The American gnat's p*ss? Or the real thing?


----------



## craig (Nov 1, 2007)

The Gnat's urine.

Love & Bass


----------



## JCorwin (Nov 2, 2007)

Harpoon IPA 

Samual Adams Lager 

Just tried sierra Nevada's Celebration ale....gonna have to give that 2 thumbs up!


BTW, have you seen those new Miller High Life commercials, where the truck pulls up at a bar or convenience stores and they remove their beer at the overpriced snooty stores, but reward the "good" honest places that are really helping people live "The High Life"  Pretty funny.  The guy walks through the bar and says "not an appletini in sight: this is a great place for the high life"

Good Stuff.


----------



## EZzing (Nov 2, 2007)

I don't drink beer or any type alcohol on a regular basis, but I do have a couple of favorites when I do.

When I go to Pennsylvania I like a local beer called Straubs. It's made without sugars or syrups and its very tasty and not a bit on the "light side"

Before I moved from outside Los Angeles in 1970, I went to a place called the Loch Nest Monster Pub. They had a really great draft beer from England called Watney's Red Barrel.
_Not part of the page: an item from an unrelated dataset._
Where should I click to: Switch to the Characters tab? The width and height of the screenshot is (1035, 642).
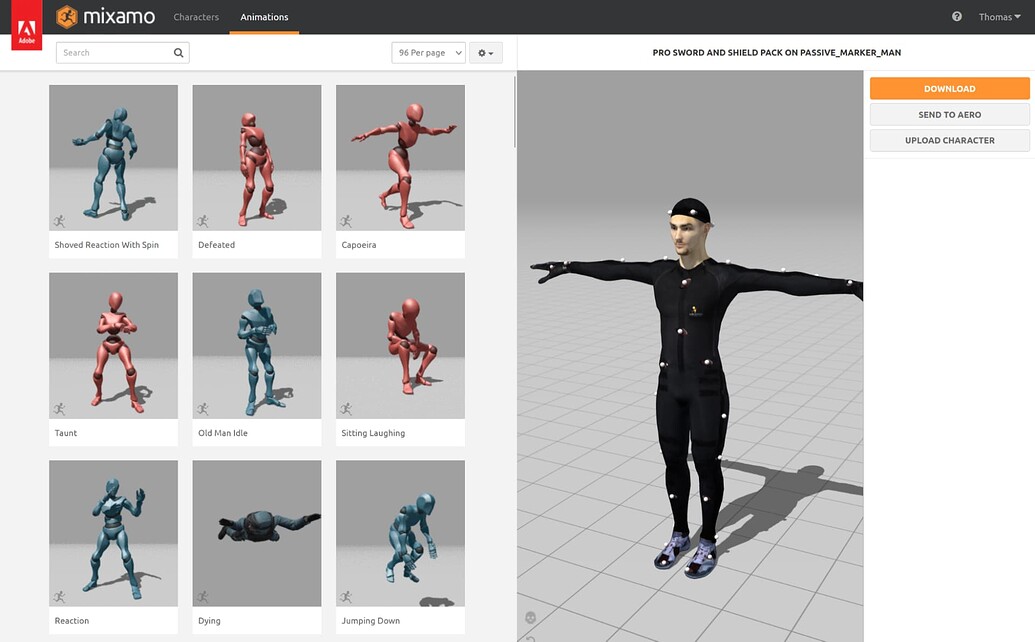click(x=196, y=16)
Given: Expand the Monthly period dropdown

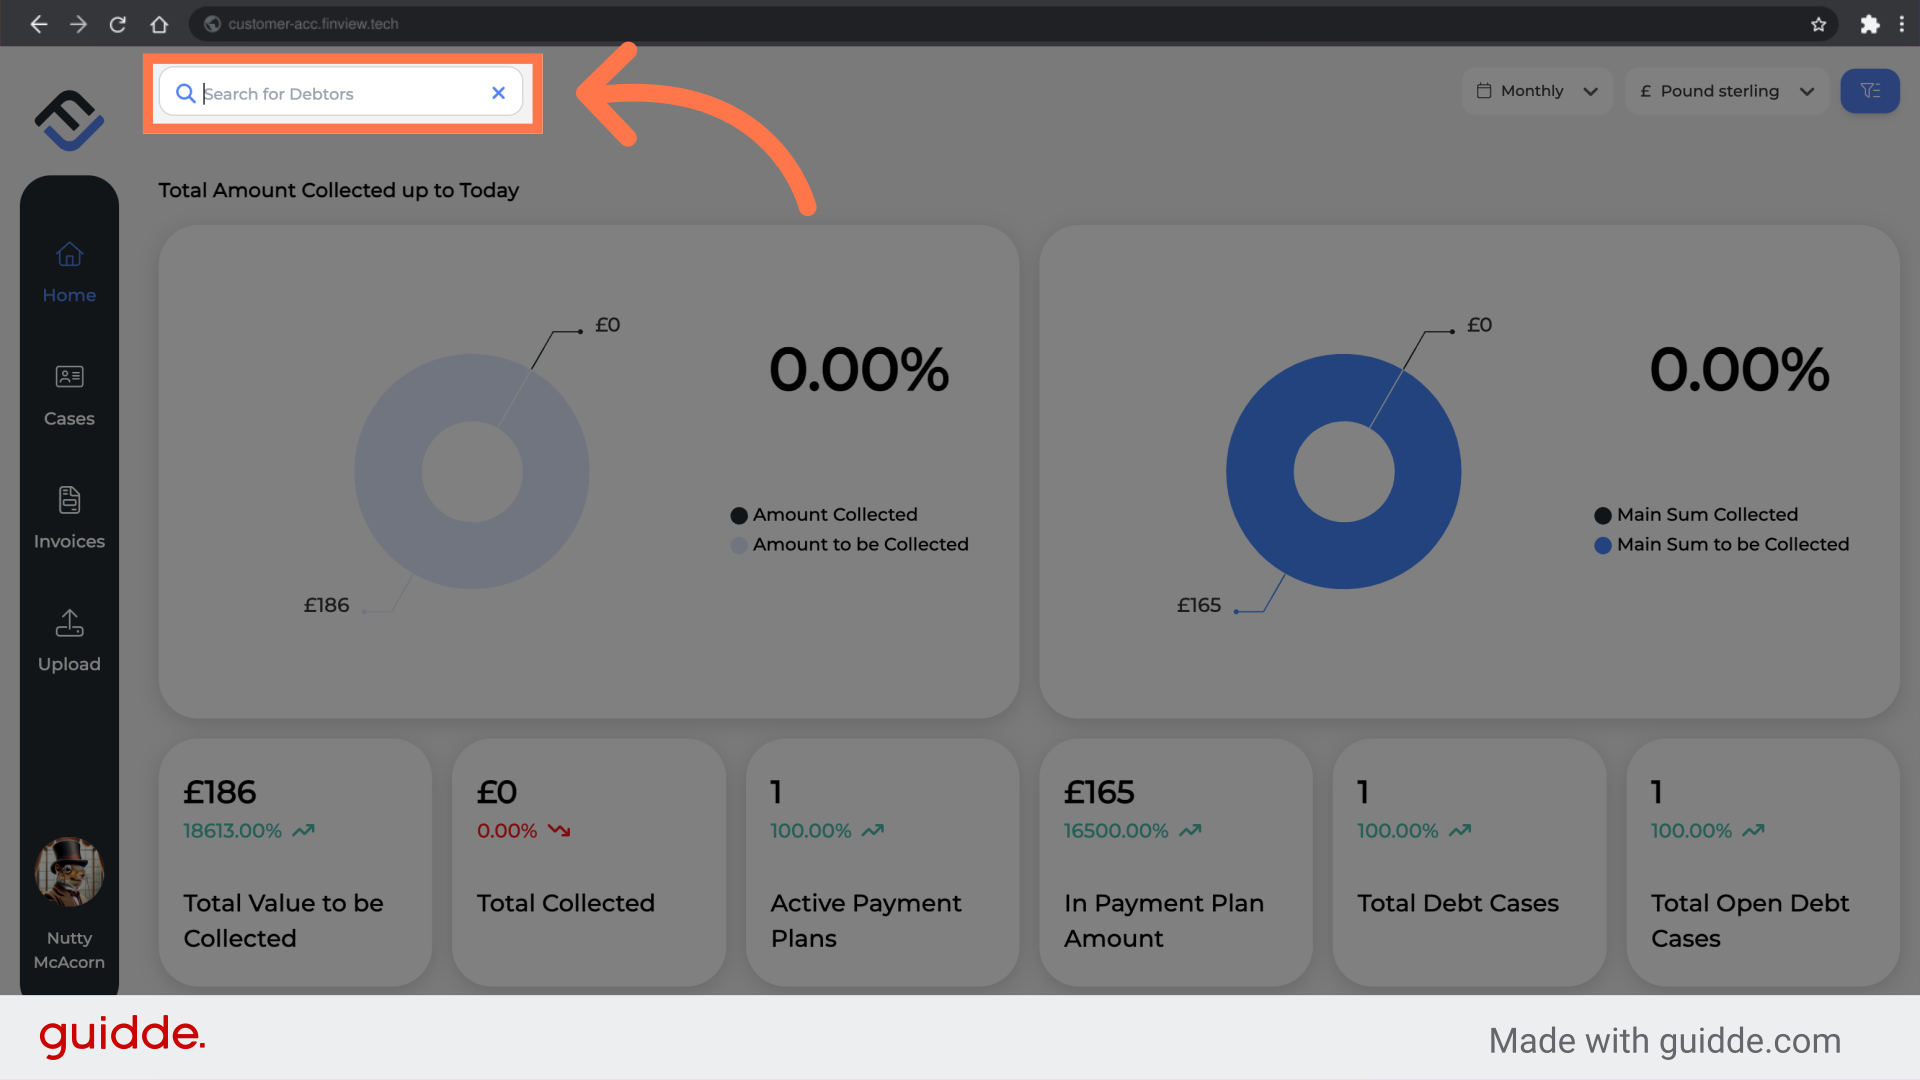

VERY TASTY INDEED. I'm planning a trip to England and the Netherlands next year and I plan on finding a watering hole or 2 in England that serves Watney's!!!!!


bill


----------



## bnz506 (Nov 2, 2007)

Ive been drinking Budweiser since I was a teen so that is definitely my favorite but im a fan of most things Anheuser anyway.  New Castle is also another favorite of mine.


----------



## NashvilleDon (Nov 2, 2007)

[SIZE=-1]*Negra Modelo *is the best.[/SIZE]


----------



## Tangerini (Nov 2, 2007)

Hertz van Rental said:


> The American gnat's p*ss? Or the real thing?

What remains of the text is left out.